MATERIAL FOR THIS TASK Block Start

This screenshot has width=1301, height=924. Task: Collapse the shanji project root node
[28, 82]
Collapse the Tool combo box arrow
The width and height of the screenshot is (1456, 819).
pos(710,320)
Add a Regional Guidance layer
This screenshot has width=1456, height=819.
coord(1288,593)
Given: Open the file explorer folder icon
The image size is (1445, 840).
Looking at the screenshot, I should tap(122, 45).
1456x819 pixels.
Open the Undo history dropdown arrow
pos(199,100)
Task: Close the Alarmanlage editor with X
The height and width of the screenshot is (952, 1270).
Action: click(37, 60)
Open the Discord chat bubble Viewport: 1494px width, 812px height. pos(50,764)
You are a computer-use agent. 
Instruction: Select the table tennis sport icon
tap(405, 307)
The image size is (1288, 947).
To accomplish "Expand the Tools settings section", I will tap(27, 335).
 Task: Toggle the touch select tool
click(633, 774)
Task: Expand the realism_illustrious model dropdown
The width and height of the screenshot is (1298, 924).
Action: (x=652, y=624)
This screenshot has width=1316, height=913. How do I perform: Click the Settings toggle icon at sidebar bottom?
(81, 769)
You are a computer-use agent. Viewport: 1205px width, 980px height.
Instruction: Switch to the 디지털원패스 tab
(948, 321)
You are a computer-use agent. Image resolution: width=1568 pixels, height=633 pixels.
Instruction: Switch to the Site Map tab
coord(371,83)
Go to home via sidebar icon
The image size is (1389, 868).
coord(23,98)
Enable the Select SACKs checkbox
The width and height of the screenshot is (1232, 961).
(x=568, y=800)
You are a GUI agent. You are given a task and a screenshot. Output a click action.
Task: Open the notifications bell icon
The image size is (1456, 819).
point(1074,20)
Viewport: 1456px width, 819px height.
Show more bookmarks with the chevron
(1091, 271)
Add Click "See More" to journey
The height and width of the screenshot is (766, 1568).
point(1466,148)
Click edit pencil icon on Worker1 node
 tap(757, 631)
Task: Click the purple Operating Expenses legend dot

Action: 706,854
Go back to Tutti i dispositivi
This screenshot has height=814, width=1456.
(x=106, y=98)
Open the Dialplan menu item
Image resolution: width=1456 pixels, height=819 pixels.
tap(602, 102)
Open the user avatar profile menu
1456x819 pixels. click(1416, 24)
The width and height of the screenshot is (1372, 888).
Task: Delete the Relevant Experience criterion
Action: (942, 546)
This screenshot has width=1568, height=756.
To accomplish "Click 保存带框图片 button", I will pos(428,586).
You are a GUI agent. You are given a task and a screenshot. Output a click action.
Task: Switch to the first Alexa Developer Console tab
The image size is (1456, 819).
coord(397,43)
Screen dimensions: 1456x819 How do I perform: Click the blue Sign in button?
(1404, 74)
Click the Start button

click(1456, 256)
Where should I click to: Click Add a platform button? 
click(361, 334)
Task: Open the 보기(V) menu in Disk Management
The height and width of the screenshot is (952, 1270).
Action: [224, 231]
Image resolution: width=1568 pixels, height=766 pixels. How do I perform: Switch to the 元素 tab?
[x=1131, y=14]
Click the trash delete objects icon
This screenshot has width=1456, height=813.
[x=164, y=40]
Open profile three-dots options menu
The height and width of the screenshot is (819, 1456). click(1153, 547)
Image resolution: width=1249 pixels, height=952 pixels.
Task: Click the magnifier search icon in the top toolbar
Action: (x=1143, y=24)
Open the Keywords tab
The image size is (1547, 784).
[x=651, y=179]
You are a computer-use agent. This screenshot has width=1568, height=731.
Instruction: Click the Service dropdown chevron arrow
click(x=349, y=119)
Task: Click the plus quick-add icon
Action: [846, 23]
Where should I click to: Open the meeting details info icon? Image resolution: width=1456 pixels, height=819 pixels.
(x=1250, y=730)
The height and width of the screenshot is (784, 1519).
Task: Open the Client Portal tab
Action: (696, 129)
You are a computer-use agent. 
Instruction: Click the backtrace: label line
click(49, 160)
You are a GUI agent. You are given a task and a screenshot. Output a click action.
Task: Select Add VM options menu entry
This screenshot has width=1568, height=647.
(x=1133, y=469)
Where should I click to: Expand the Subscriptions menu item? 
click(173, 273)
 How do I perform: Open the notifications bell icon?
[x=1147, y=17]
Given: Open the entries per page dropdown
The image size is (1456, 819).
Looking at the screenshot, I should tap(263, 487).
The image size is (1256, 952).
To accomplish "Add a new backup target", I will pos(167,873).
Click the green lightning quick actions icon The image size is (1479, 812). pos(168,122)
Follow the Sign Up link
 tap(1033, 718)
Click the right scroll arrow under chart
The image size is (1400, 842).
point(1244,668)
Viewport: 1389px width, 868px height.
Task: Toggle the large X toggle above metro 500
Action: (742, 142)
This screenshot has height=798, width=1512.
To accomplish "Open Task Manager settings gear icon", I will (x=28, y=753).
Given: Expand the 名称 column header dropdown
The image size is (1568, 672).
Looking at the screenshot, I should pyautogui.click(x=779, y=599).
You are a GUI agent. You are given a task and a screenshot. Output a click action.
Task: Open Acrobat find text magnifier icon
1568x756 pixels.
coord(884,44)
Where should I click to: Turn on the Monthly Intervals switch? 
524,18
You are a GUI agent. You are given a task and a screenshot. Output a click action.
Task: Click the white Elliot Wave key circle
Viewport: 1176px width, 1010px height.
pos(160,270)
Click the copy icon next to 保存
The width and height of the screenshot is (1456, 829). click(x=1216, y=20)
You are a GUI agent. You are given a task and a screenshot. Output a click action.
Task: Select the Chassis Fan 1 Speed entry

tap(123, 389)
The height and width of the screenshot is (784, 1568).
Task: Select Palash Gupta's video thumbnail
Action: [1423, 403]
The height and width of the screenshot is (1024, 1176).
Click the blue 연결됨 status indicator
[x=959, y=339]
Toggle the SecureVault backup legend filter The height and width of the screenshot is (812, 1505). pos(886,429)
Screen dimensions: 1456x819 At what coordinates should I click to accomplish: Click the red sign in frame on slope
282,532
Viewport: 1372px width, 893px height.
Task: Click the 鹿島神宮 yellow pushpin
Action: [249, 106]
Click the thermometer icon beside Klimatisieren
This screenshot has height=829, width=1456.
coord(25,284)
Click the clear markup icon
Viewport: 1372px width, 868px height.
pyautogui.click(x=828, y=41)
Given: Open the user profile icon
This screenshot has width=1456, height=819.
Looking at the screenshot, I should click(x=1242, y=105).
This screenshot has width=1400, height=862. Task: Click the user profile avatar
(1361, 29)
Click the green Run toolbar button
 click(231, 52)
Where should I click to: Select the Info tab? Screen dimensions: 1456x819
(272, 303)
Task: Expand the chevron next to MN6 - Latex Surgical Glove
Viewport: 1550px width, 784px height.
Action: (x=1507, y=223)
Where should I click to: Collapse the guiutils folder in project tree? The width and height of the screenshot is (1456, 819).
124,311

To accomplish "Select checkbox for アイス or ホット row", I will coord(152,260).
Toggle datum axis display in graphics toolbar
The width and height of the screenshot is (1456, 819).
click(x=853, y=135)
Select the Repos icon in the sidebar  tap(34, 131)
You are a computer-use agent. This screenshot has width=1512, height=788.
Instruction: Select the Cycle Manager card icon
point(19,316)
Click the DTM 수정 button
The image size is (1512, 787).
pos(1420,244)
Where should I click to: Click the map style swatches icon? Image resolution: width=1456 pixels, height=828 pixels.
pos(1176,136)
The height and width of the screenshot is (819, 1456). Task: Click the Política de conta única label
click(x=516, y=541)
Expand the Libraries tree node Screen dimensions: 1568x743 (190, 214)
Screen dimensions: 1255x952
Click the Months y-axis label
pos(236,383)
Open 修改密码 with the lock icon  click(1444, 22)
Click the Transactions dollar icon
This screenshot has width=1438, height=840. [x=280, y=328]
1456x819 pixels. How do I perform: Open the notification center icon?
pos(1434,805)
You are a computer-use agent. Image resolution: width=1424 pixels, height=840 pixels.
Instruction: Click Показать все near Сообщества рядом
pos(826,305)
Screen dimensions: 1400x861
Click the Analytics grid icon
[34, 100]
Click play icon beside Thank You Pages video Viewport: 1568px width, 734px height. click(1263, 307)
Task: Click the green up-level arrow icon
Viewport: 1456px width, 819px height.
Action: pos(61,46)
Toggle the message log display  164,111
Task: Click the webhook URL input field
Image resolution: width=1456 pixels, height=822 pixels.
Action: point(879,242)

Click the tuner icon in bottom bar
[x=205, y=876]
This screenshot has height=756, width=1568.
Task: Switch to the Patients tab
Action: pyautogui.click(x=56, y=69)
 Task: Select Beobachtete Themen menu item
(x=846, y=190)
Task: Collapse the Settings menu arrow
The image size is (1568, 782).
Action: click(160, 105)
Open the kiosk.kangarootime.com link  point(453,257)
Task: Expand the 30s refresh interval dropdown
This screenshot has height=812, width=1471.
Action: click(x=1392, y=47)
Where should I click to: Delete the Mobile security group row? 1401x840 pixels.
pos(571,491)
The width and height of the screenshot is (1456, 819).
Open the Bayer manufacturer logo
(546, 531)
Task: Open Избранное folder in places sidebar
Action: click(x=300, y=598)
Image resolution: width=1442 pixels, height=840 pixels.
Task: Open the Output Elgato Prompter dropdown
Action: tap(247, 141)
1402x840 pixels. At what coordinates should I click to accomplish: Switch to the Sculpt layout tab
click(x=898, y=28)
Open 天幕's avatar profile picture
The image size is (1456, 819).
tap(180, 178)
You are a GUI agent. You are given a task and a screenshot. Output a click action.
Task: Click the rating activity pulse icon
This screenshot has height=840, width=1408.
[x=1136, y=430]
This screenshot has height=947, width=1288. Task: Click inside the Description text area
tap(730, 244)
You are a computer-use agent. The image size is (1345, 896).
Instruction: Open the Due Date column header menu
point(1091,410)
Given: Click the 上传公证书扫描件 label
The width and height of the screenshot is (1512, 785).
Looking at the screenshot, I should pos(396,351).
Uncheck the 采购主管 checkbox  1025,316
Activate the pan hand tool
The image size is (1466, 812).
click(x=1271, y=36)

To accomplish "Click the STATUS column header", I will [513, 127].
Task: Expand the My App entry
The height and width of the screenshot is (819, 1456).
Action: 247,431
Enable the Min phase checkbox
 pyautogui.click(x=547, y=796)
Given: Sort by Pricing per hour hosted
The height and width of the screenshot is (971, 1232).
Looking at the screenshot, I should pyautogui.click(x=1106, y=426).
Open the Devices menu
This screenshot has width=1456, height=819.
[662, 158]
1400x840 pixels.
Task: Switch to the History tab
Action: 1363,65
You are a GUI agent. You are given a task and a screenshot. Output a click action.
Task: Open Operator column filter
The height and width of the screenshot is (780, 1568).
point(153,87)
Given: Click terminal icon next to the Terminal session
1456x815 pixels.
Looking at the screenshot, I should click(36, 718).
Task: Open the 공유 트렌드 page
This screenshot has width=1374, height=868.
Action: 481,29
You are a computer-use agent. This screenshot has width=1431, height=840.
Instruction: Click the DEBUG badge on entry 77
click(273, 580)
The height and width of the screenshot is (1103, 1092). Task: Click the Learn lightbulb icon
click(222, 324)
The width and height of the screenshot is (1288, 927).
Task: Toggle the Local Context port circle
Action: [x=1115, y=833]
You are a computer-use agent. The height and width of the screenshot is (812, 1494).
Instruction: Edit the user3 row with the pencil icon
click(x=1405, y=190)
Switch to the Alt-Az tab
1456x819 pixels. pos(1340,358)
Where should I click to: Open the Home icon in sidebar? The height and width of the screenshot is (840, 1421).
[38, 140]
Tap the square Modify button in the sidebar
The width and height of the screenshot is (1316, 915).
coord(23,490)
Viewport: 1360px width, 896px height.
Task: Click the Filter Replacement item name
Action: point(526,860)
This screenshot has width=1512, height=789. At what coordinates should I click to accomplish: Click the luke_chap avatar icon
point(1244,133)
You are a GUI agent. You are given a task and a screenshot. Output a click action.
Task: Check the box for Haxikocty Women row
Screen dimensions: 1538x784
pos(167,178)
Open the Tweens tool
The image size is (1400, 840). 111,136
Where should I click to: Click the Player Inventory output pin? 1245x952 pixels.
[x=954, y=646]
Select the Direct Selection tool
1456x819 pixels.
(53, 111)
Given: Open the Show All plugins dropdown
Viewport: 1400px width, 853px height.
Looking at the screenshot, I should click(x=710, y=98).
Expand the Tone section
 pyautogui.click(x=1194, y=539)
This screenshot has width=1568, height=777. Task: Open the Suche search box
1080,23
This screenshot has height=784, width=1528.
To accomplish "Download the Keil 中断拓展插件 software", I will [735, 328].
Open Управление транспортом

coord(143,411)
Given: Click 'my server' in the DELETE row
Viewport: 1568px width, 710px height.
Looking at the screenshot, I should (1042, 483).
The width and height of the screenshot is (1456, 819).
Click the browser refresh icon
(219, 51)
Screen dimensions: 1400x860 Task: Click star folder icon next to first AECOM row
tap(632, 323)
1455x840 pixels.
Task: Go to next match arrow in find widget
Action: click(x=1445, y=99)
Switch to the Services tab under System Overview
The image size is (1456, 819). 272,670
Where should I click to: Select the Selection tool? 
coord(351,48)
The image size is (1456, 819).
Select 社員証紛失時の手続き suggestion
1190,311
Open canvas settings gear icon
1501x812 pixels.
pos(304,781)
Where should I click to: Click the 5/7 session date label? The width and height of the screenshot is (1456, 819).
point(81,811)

MATERIAL FOR THIS TASK Block End

■ WHAT THE TASK ASKS ■
Search the data above for the word "backup", then gather each line in which it appears.

■ COMPLETED EXERCISE ■
To accomplish "Add a new backup target", I will pos(167,873).
Toggle the SecureVault backup legend filter The height and width of the screenshot is (812, 1505). pos(886,429)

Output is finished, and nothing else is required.